Task brief
Skip all pictures; return exactly the lines from the one containing "Click the base band of the right-side tiara" through the end of the data.

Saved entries
_____

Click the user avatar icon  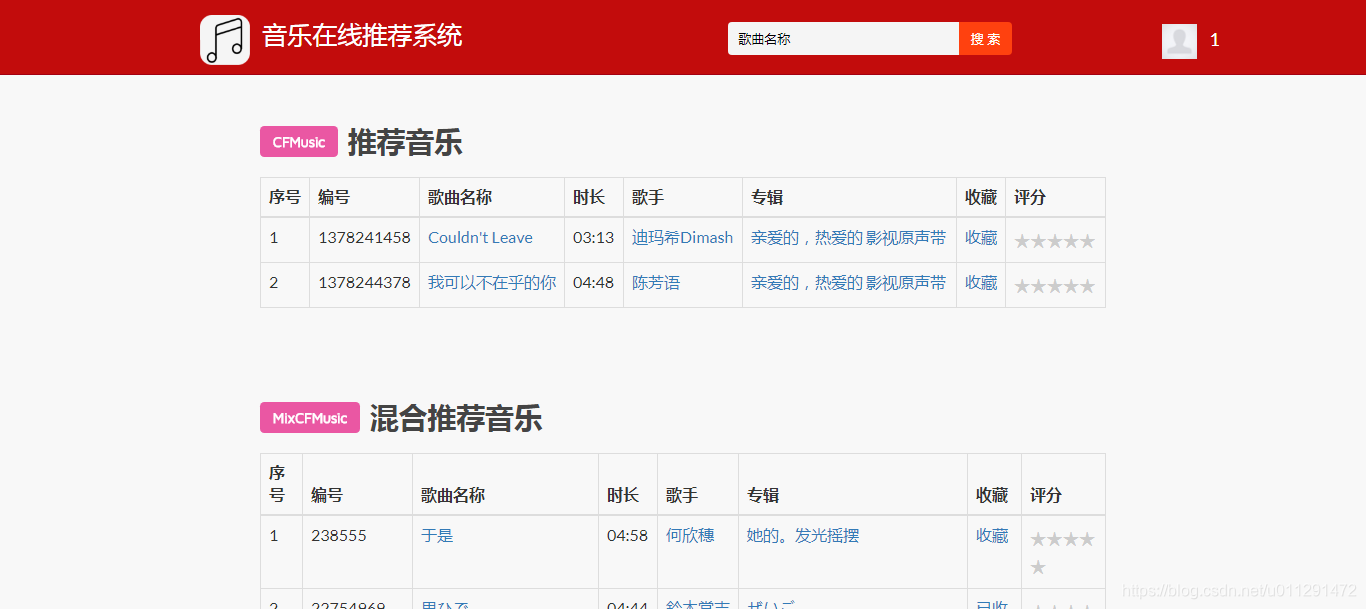(x=1179, y=41)
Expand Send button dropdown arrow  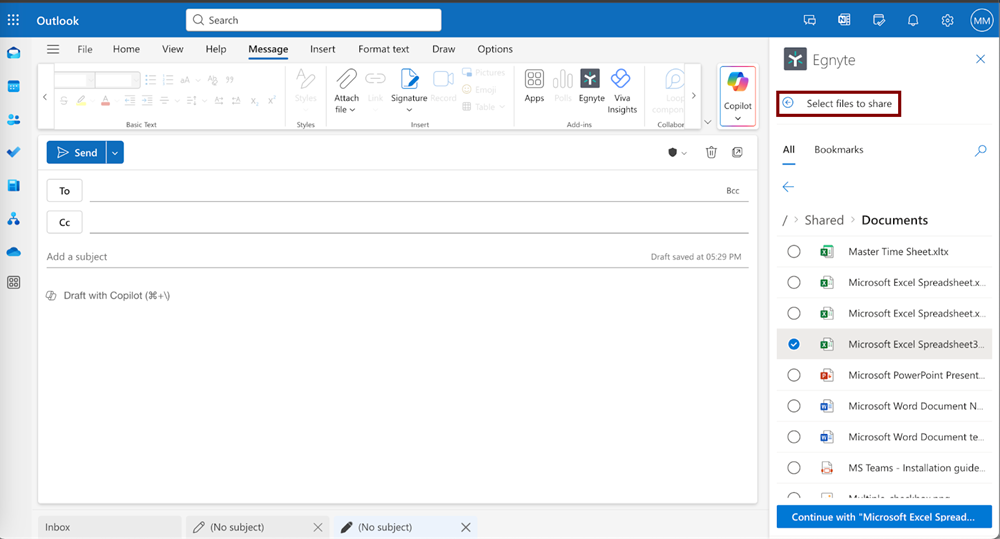[x=115, y=152]
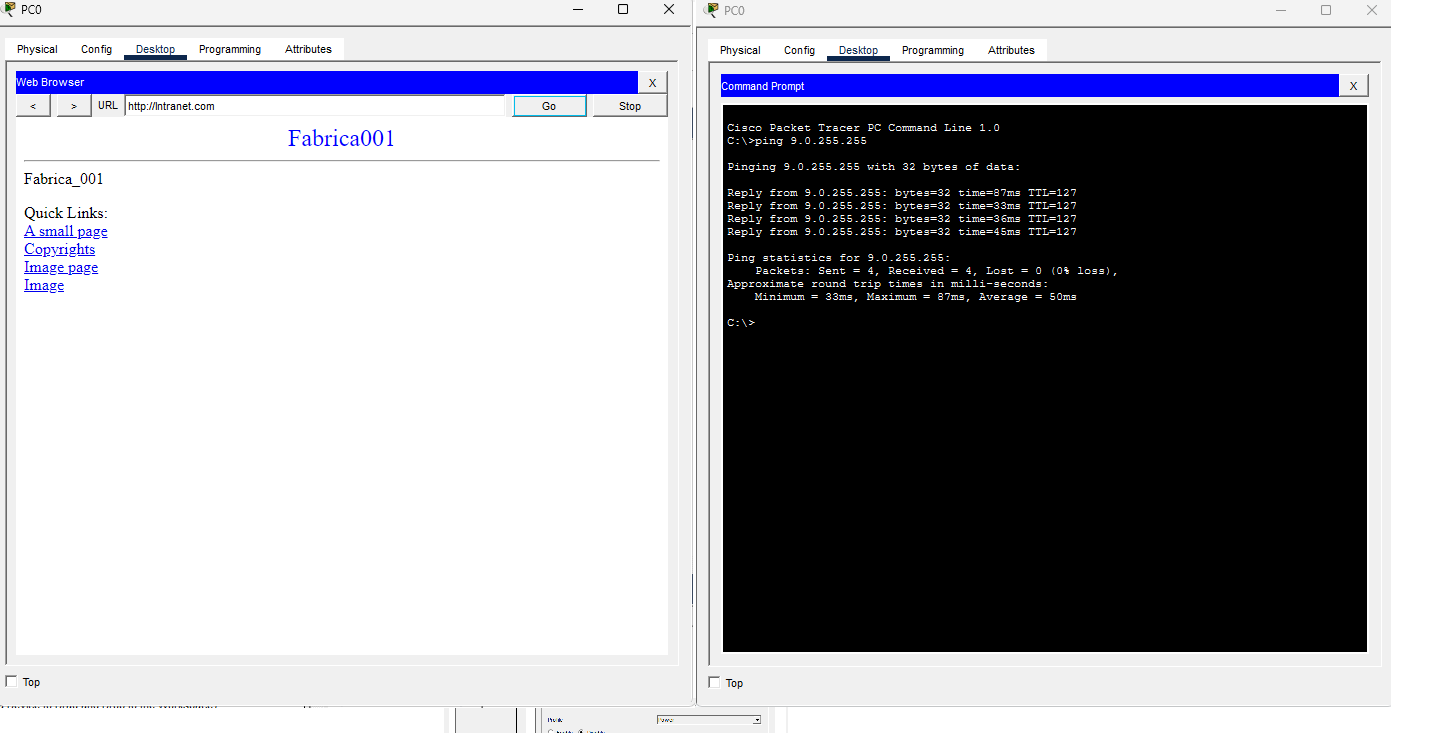Screen dimensions: 1435x733
Task: Follow the Copyrights link on Fabrica001 page
Action: [x=59, y=249]
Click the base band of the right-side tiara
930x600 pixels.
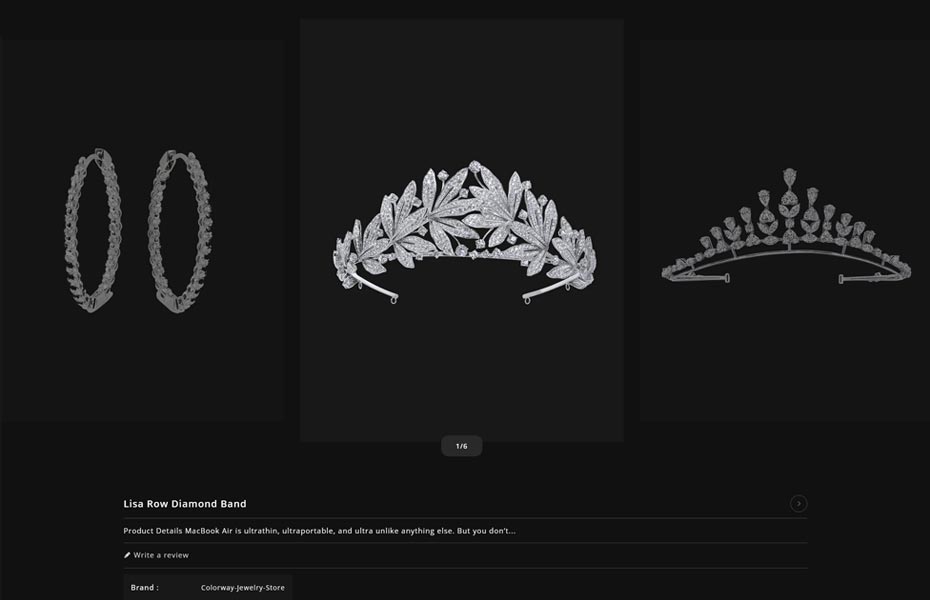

_____

Exercise result
Click the base band of the right-side tiara
930x600 pixels.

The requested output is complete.